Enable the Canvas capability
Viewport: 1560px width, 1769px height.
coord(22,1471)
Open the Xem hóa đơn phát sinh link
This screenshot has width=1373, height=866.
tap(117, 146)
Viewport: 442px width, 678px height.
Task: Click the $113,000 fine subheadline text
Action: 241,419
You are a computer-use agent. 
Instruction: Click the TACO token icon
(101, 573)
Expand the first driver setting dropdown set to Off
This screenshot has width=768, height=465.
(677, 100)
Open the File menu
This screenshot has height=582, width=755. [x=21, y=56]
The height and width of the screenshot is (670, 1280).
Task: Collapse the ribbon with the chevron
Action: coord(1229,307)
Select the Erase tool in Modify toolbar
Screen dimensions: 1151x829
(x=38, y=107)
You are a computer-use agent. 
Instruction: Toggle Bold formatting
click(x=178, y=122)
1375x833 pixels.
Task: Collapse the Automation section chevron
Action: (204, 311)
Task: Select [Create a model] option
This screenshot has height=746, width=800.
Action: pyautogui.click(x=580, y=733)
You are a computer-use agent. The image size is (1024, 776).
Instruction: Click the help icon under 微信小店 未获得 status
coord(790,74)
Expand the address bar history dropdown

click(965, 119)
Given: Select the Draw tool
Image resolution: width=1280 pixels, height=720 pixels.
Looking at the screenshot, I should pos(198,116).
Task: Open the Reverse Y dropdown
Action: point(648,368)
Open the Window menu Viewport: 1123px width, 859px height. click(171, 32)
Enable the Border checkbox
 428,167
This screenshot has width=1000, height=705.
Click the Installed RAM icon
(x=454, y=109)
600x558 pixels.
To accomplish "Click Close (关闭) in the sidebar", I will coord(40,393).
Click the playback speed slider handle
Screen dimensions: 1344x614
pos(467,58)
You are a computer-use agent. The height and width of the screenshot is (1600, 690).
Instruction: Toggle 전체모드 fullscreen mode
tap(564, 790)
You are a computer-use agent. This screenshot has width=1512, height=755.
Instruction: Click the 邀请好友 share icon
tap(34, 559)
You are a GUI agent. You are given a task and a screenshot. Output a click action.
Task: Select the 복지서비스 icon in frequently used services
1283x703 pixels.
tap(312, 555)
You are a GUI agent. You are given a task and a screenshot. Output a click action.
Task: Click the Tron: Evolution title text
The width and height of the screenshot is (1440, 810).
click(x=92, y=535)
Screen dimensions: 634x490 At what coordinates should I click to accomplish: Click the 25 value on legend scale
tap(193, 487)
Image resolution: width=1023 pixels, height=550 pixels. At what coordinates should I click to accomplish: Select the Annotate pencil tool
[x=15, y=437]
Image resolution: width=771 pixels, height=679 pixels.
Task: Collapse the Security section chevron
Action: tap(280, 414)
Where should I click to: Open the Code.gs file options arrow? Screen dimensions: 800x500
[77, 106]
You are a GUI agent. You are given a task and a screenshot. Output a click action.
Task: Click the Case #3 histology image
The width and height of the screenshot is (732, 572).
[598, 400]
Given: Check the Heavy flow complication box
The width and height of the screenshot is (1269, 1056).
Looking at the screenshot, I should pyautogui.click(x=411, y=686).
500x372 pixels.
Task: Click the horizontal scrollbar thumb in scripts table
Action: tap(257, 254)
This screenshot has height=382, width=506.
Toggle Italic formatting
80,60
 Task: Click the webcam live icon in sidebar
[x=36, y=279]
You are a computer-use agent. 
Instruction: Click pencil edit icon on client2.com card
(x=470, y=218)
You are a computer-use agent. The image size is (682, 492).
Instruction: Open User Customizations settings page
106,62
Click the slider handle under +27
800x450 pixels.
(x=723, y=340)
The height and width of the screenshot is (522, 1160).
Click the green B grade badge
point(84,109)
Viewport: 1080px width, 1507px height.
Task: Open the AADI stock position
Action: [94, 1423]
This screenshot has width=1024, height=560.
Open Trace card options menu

++++

Every line above holding the string "computer" should be listed.

*Written answer:*
You are a computer-use agent. 
You are a computer-use agent. 
You are a computer-use agent. The image size is (1024, 776).
You are a computer-use agent. The height and width of the screenshot is (1600, 690).
You are a computer-use agent. This screenshot has width=1512, height=755.
You are a computer-use agent. 
You are a computer-use agent. The image size is (682, 492).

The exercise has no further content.